:: Supplied information ::

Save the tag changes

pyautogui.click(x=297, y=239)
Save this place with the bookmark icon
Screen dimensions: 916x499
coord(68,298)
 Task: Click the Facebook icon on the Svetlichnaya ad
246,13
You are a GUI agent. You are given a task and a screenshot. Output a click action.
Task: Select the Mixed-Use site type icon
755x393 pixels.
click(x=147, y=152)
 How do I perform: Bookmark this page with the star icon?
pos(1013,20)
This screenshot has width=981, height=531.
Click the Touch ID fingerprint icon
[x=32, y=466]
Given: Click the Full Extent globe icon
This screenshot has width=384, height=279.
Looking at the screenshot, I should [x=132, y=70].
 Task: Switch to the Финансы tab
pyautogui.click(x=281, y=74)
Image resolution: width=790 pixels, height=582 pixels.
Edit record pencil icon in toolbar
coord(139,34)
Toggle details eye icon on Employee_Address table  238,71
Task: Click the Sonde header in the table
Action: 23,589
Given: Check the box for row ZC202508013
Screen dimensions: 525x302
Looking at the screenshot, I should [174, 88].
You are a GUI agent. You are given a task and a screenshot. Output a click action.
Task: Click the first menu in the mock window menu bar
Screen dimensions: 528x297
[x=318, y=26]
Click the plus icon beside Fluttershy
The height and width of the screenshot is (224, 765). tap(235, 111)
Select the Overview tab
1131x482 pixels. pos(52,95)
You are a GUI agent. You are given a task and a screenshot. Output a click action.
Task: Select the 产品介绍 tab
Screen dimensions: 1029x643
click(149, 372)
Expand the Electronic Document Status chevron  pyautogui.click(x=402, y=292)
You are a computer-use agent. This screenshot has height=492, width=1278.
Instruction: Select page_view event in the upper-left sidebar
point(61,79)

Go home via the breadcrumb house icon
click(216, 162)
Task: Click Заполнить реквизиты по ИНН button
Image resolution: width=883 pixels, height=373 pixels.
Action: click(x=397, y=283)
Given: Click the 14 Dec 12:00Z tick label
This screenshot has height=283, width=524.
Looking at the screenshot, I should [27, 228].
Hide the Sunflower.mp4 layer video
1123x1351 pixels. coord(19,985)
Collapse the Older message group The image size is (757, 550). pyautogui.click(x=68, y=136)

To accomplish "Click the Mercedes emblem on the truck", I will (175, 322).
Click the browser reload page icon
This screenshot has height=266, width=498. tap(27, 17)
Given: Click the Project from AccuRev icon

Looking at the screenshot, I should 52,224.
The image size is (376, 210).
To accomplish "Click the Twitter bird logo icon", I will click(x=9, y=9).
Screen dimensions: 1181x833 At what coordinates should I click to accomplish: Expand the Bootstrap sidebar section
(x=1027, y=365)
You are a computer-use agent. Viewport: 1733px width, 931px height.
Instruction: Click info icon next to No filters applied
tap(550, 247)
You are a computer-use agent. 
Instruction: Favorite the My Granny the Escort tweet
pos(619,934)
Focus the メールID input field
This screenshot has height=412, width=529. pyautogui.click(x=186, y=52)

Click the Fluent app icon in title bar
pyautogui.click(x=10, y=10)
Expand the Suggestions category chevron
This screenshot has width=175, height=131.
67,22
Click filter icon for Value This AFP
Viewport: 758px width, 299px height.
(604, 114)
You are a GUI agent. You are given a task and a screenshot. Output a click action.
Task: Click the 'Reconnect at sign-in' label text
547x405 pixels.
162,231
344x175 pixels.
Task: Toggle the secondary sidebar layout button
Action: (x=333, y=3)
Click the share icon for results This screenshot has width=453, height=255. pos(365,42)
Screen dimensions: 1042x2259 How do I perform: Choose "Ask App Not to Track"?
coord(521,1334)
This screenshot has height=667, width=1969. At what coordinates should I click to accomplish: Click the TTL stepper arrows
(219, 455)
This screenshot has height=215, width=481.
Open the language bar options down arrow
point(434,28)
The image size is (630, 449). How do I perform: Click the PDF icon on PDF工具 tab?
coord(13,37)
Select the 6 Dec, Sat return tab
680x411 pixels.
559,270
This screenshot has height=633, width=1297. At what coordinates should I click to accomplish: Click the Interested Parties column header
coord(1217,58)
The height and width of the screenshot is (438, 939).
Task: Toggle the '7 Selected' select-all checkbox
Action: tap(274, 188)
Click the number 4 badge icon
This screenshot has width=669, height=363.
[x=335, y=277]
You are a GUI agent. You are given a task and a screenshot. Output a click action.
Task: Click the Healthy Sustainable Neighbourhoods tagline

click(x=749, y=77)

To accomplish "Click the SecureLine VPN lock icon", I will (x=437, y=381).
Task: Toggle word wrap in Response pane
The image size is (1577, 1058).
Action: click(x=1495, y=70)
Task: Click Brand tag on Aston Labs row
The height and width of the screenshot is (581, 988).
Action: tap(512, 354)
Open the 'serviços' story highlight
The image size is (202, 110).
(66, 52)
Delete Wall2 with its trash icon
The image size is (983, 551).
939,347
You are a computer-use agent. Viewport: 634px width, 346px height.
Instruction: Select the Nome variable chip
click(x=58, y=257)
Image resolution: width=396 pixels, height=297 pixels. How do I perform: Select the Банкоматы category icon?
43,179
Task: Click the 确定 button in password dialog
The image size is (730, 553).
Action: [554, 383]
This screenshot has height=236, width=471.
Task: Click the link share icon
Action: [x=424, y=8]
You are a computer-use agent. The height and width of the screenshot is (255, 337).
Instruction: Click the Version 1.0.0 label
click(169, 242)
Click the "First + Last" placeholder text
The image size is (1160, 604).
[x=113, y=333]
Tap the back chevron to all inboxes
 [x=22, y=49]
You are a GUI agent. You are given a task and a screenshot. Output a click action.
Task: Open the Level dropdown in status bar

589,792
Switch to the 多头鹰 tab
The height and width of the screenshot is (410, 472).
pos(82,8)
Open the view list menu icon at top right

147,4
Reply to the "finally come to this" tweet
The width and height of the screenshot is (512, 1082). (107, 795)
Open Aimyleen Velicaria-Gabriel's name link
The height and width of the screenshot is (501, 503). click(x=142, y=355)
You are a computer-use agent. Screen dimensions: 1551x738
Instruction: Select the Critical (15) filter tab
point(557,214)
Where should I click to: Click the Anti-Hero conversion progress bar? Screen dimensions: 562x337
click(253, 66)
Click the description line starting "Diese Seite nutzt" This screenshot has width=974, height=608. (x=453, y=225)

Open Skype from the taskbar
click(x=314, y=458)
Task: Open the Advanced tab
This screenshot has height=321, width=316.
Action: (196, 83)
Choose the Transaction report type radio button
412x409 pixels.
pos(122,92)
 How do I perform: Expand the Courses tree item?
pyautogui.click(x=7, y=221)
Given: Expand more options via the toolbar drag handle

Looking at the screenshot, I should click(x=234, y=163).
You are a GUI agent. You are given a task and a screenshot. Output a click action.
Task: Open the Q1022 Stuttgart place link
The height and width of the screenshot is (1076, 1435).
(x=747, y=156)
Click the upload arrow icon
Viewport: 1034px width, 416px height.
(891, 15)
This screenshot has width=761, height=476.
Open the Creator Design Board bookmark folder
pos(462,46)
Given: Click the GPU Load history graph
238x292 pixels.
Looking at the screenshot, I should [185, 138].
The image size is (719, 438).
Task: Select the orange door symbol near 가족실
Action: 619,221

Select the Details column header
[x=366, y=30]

:: Exercise description ::
Reproduce the data above verbatim, every line in its original order.

:: Full output ::
Save the tag changes

pyautogui.click(x=297, y=239)
Save this place with the bookmark icon
Screen dimensions: 916x499
coord(68,298)
 Task: Click the Facebook icon on the Svetlichnaya ad
246,13
You are a GUI agent. You are given a task and a screenshot. Output a click action.
Task: Select the Mixed-Use site type icon
755x393 pixels.
click(x=147, y=152)
 How do I perform: Bookmark this page with the star icon?
pos(1013,20)
This screenshot has width=981, height=531.
Click the Touch ID fingerprint icon
[x=32, y=466]
Given: Click the Full Extent globe icon
This screenshot has width=384, height=279.
Looking at the screenshot, I should [x=132, y=70].
 Task: Switch to the Финансы tab
pyautogui.click(x=281, y=74)
Image resolution: width=790 pixels, height=582 pixels.
Edit record pencil icon in toolbar
coord(139,34)
Toggle details eye icon on Employee_Address table  238,71
Task: Click the Sonde header in the table
Action: 23,589
Given: Check the box for row ZC202508013
Screen dimensions: 525x302
Looking at the screenshot, I should [174, 88].
You are a GUI agent. You are given a task and a screenshot. Output a click action.
Task: Click the first menu in the mock window menu bar
Screen dimensions: 528x297
[x=318, y=26]
Click the plus icon beside Fluttershy
The height and width of the screenshot is (224, 765). tap(235, 111)
Select the Overview tab
1131x482 pixels. pos(52,95)
You are a GUI agent. You are given a task and a screenshot. Output a click action.
Task: Select the 产品介绍 tab
Screen dimensions: 1029x643
click(149, 372)
Expand the Electronic Document Status chevron  pyautogui.click(x=402, y=292)
You are a computer-use agent. This screenshot has height=492, width=1278.
Instruction: Select page_view event in the upper-left sidebar
point(61,79)

Go home via the breadcrumb house icon
click(216, 162)
Task: Click Заполнить реквизиты по ИНН button
Image resolution: width=883 pixels, height=373 pixels.
Action: click(x=397, y=283)
Given: Click the 14 Dec 12:00Z tick label
This screenshot has height=283, width=524.
Looking at the screenshot, I should [27, 228].
Hide the Sunflower.mp4 layer video
1123x1351 pixels. coord(19,985)
Collapse the Older message group The image size is (757, 550). pyautogui.click(x=68, y=136)

To accomplish "Click the Mercedes emblem on the truck", I will (175, 322).
Click the browser reload page icon
This screenshot has height=266, width=498. tap(27, 17)
Given: Click the Project from AccuRev icon

Looking at the screenshot, I should 52,224.
The image size is (376, 210).
To accomplish "Click the Twitter bird logo icon", I will click(x=9, y=9).
Screen dimensions: 1181x833 At what coordinates should I click to accomplish: Expand the Bootstrap sidebar section
(x=1027, y=365)
You are a computer-use agent. Viewport: 1733px width, 931px height.
Instruction: Click info icon next to No filters applied
tap(550, 247)
You are a computer-use agent. 
Instruction: Favorite the My Granny the Escort tweet
pos(619,934)
Focus the メールID input field
This screenshot has height=412, width=529. pyautogui.click(x=186, y=52)

Click the Fluent app icon in title bar
pyautogui.click(x=10, y=10)
Expand the Suggestions category chevron
This screenshot has width=175, height=131.
67,22
Click filter icon for Value This AFP
Viewport: 758px width, 299px height.
(604, 114)
You are a GUI agent. You are given a task and a screenshot. Output a click action.
Task: Click the 'Reconnect at sign-in' label text
547x405 pixels.
162,231
344x175 pixels.
Task: Toggle the secondary sidebar layout button
Action: (x=333, y=3)
Click the share icon for results This screenshot has width=453, height=255. pos(365,42)
Screen dimensions: 1042x2259 How do I perform: Choose "Ask App Not to Track"?
coord(521,1334)
This screenshot has height=667, width=1969. At what coordinates should I click to accomplish: Click the TTL stepper arrows
(219, 455)
This screenshot has height=215, width=481.
Open the language bar options down arrow
point(434,28)
The image size is (630, 449). How do I perform: Click the PDF icon on PDF工具 tab?
coord(13,37)
Select the 6 Dec, Sat return tab
680x411 pixels.
559,270
This screenshot has height=633, width=1297. At what coordinates should I click to accomplish: Click the Interested Parties column header
coord(1217,58)
The height and width of the screenshot is (438, 939).
Task: Toggle the '7 Selected' select-all checkbox
Action: tap(274, 188)
Click the number 4 badge icon
This screenshot has width=669, height=363.
[x=335, y=277]
You are a GUI agent. You are given a task and a screenshot. Output a click action.
Task: Click the Healthy Sustainable Neighbourhoods tagline

click(x=749, y=77)

To accomplish "Click the SecureLine VPN lock icon", I will (x=437, y=381).
Task: Toggle word wrap in Response pane
The image size is (1577, 1058).
Action: click(x=1495, y=70)
Task: Click Brand tag on Aston Labs row
The height and width of the screenshot is (581, 988).
Action: tap(512, 354)
Open the 'serviços' story highlight
The image size is (202, 110).
(66, 52)
Delete Wall2 with its trash icon
The image size is (983, 551).
939,347
You are a computer-use agent. Viewport: 634px width, 346px height.
Instruction: Select the Nome variable chip
click(x=58, y=257)
Image resolution: width=396 pixels, height=297 pixels. How do I perform: Select the Банкоматы category icon?
43,179
Task: Click the 确定 button in password dialog
The image size is (730, 553).
Action: [554, 383]
This screenshot has height=236, width=471.
Task: Click the link share icon
Action: [x=424, y=8]
You are a computer-use agent. The height and width of the screenshot is (255, 337).
Instruction: Click the Version 1.0.0 label
click(169, 242)
Click the "First + Last" placeholder text
The image size is (1160, 604).
[x=113, y=333]
Tap the back chevron to all inboxes
 [x=22, y=49]
You are a GUI agent. You are given a task and a screenshot. Output a click action.
Task: Open the Level dropdown in status bar

589,792
Switch to the 多头鹰 tab
The height and width of the screenshot is (410, 472).
pos(82,8)
Open the view list menu icon at top right

147,4
Reply to the "finally come to this" tweet
The width and height of the screenshot is (512, 1082). (107, 795)
Open Aimyleen Velicaria-Gabriel's name link
The height and width of the screenshot is (501, 503). click(x=142, y=355)
You are a computer-use agent. Screen dimensions: 1551x738
Instruction: Select the Critical (15) filter tab
point(557,214)
Where should I click to: Click the Anti-Hero conversion progress bar? Screen dimensions: 562x337
click(253, 66)
Click the description line starting "Diese Seite nutzt" This screenshot has width=974, height=608. (x=453, y=225)

Open Skype from the taskbar
click(x=314, y=458)
Task: Open the Advanced tab
This screenshot has height=321, width=316.
Action: (196, 83)
Choose the Transaction report type radio button
412x409 pixels.
pos(122,92)
 How do I perform: Expand the Courses tree item?
pyautogui.click(x=7, y=221)
Given: Expand more options via the toolbar drag handle

Looking at the screenshot, I should click(x=234, y=163).
You are a GUI agent. You are given a task and a screenshot. Output a click action.
Task: Open the Q1022 Stuttgart place link
The height and width of the screenshot is (1076, 1435).
(x=747, y=156)
Click the upload arrow icon
Viewport: 1034px width, 416px height.
(891, 15)
This screenshot has width=761, height=476.
Open the Creator Design Board bookmark folder
pos(462,46)
Given: Click the GPU Load history graph
238x292 pixels.
Looking at the screenshot, I should [185, 138].
The image size is (719, 438).
Task: Select the orange door symbol near 가족실
Action: 619,221

Select the Details column header
[x=366, y=30]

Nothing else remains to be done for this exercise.